§ EXERCISE BRIEF: Whatever follows the line containing "Where should I click to: Click the +3" in the listing below should be printed exactly, along with that line itself.
*** Opening DATA TO USE ***
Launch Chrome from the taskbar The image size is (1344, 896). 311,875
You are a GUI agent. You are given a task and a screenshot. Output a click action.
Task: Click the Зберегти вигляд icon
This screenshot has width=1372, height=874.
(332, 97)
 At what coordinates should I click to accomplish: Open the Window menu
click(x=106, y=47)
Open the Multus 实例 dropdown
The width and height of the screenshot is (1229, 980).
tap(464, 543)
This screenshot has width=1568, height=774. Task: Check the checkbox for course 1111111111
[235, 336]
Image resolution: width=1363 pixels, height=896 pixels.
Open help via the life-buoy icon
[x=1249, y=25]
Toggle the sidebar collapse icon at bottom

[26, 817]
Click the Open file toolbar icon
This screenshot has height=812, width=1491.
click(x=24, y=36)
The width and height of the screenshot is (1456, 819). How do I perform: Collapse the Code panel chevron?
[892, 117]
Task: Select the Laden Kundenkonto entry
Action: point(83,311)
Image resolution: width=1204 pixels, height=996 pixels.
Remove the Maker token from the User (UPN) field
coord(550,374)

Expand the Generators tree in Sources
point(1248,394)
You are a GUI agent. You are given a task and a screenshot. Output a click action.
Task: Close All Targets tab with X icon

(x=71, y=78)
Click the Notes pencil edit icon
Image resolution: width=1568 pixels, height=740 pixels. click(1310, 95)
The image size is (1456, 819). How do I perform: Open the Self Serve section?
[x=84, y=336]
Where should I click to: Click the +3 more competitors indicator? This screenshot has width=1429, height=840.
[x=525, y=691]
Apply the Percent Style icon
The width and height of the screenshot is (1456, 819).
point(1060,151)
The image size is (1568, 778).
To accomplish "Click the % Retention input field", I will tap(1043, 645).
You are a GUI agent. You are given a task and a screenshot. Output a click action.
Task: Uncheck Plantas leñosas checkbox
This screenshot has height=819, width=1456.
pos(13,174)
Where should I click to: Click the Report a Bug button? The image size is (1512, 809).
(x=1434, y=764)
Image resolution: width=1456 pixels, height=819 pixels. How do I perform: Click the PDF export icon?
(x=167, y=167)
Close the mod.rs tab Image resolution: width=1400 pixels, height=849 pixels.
*** Closing DATA TO USE ***
§ REPLY:
Where should I click to: Click the +3 more competitors indicator? This screenshot has width=1429, height=840.
[x=525, y=691]
Apply the Percent Style icon
The width and height of the screenshot is (1456, 819).
point(1060,151)
The image size is (1568, 778).
To accomplish "Click the % Retention input field", I will tap(1043, 645).
You are a GUI agent. You are given a task and a screenshot. Output a click action.
Task: Uncheck Plantas leñosas checkbox
This screenshot has height=819, width=1456.
pos(13,174)
Where should I click to: Click the Report a Bug button? The image size is (1512, 809).
(x=1434, y=764)
Image resolution: width=1456 pixels, height=819 pixels. How do I perform: Click the PDF export icon?
(x=167, y=167)
Close the mod.rs tab Image resolution: width=1400 pixels, height=849 pixels.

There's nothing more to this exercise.